→ WHAT THE TASK ASKS:
Please restate the entries verbatim. The copy should hold no pictures.

(Screenshot grounding data)
== Segment start ==

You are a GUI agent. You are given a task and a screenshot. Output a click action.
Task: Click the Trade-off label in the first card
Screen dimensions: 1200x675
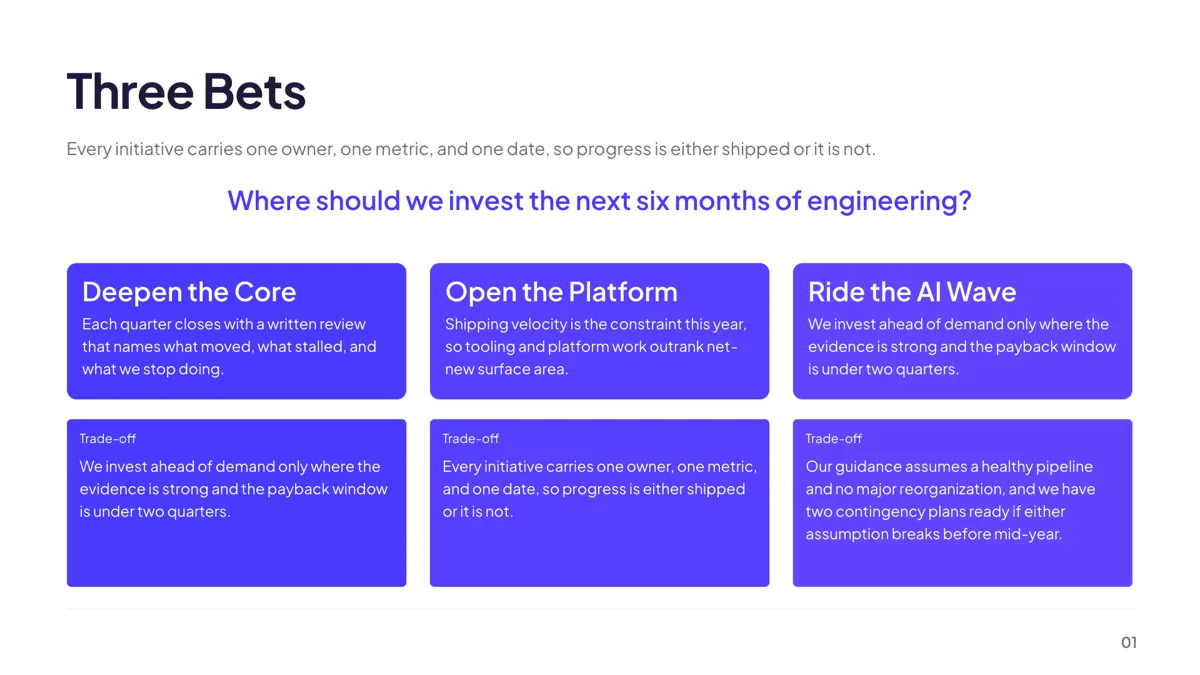[x=108, y=439]
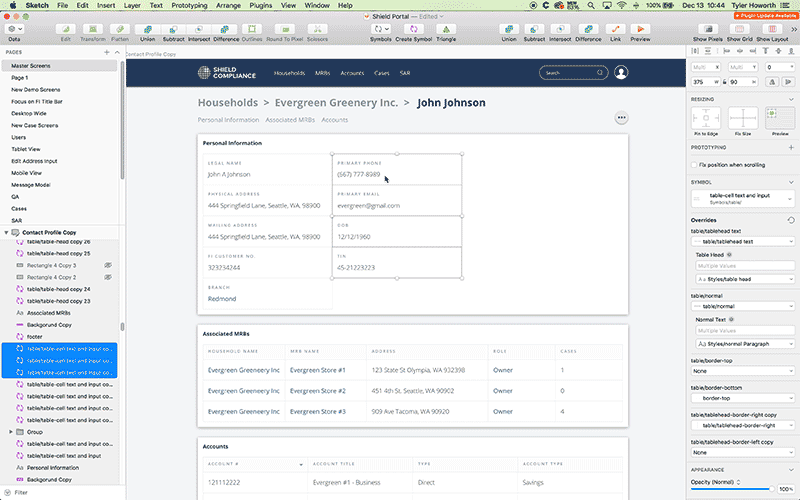
Task: Toggle visibility of Rectangle 4 Copy 2 layer
Action: point(108,277)
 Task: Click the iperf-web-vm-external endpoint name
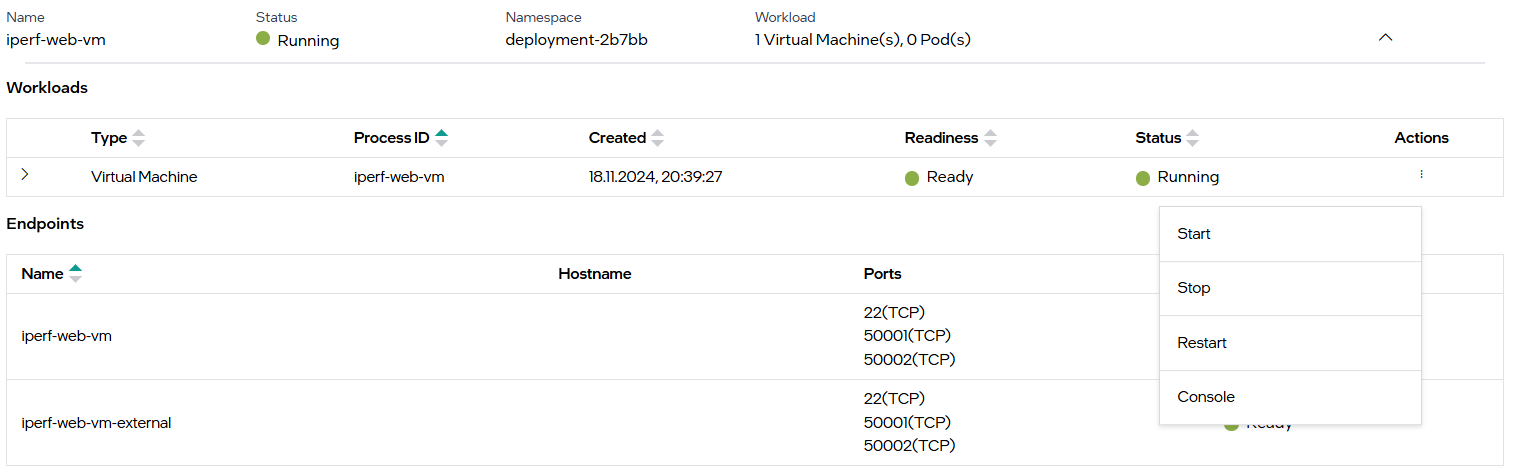[96, 423]
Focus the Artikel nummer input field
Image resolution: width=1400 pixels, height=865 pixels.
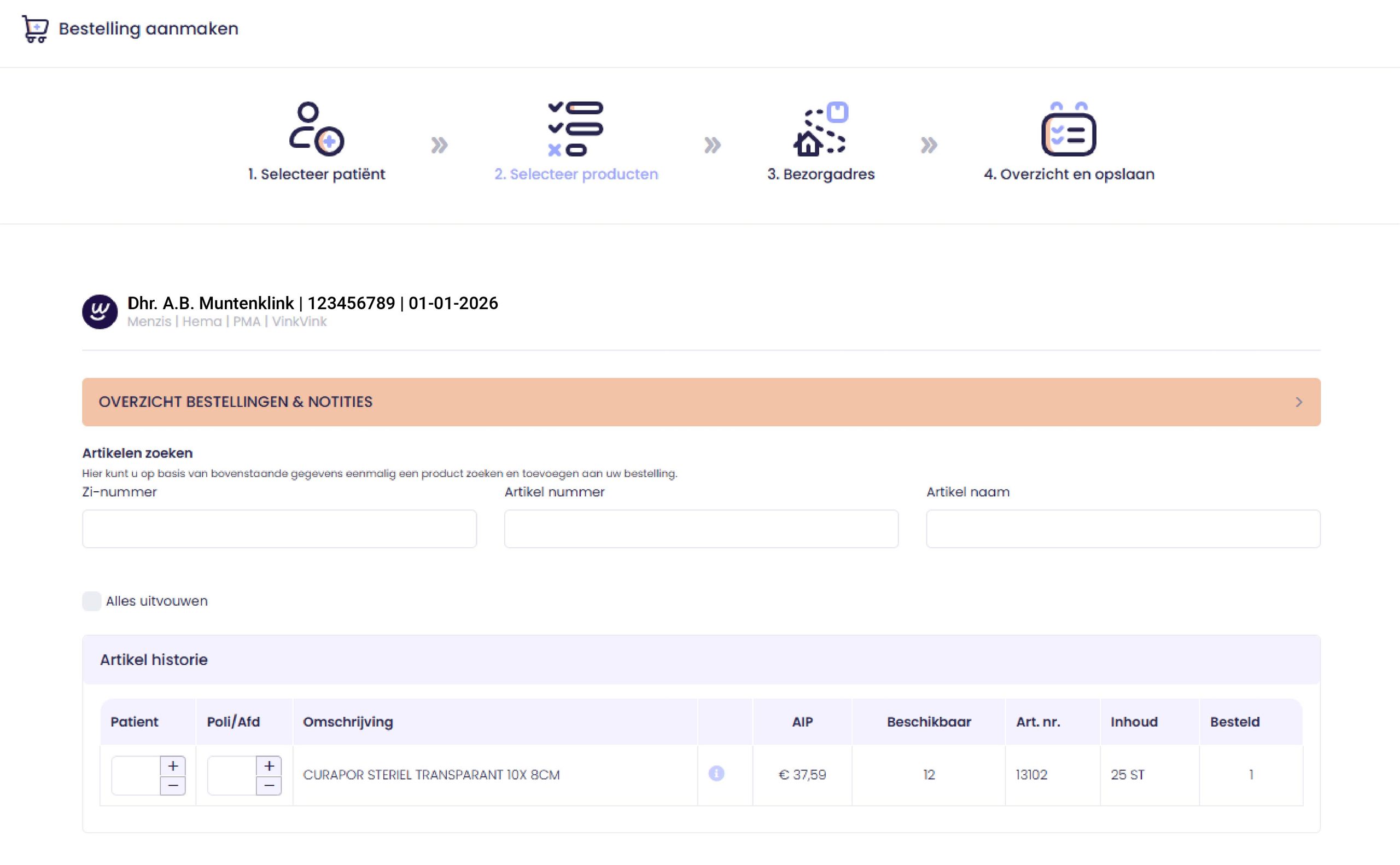pyautogui.click(x=701, y=529)
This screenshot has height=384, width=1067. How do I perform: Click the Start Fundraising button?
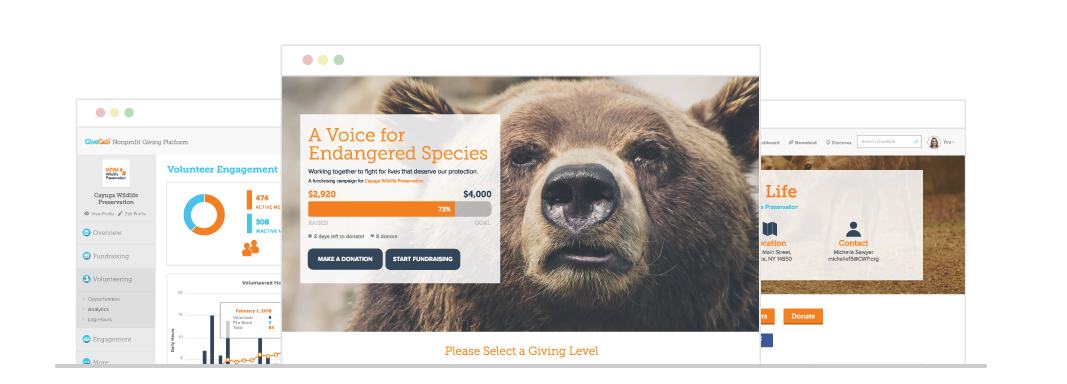click(423, 259)
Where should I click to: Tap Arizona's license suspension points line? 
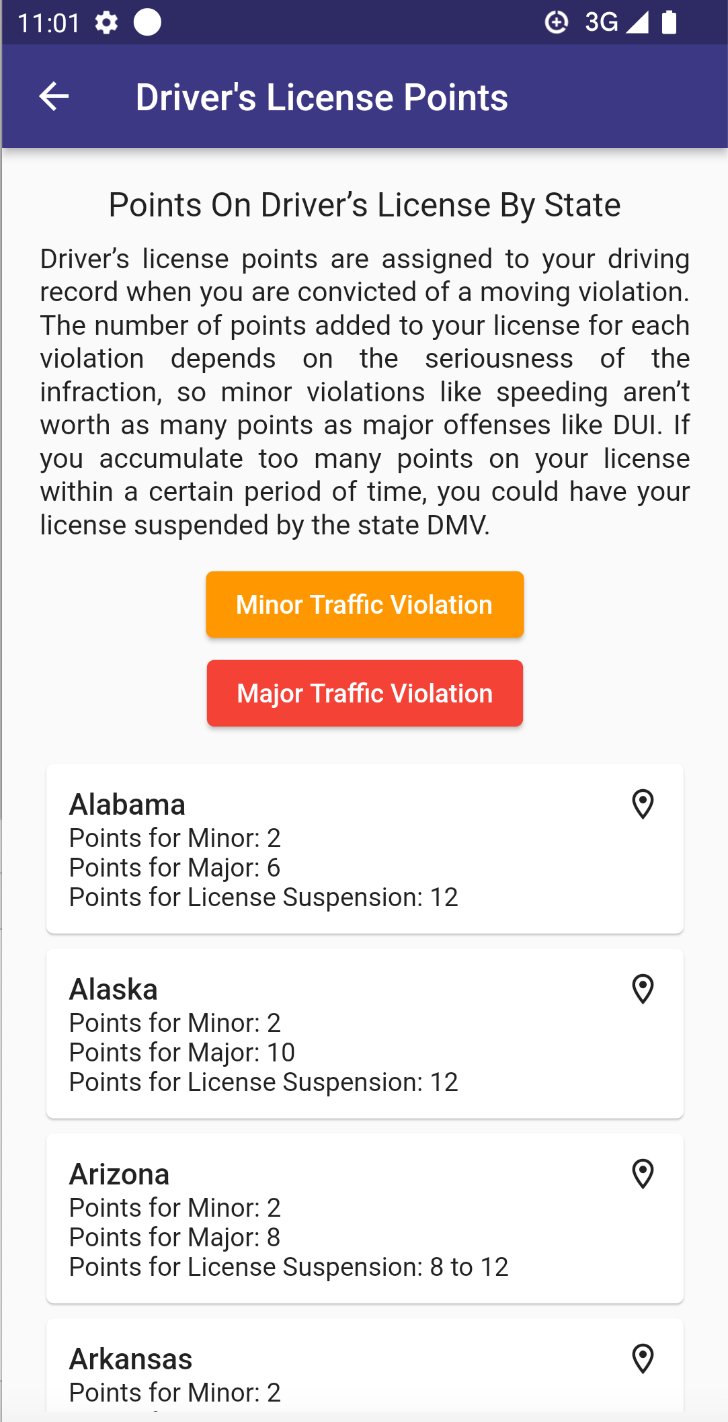pyautogui.click(x=289, y=1267)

== Segment end ==

→ WORKED SOLUTION:
You are a GUI agent. You are given a task and a screenshot. Output a click action.
Task: Click the Trade-off label in the first card
Screen dimensions: 1200x675
[x=108, y=439]
Task: Toggle visibility of Rectangle 4 Copy 2 layer
Action: point(108,277)
 Task: Click the iperf-web-vm-external endpoint name
[96, 423]
Focus the Artikel nummer input field
Image resolution: width=1400 pixels, height=865 pixels.
pyautogui.click(x=701, y=529)
This screenshot has height=384, width=1067. How do I perform: Click the Start Fundraising button?
click(423, 259)
Where should I click to: Tap Arizona's license suspension points line? 
pyautogui.click(x=289, y=1267)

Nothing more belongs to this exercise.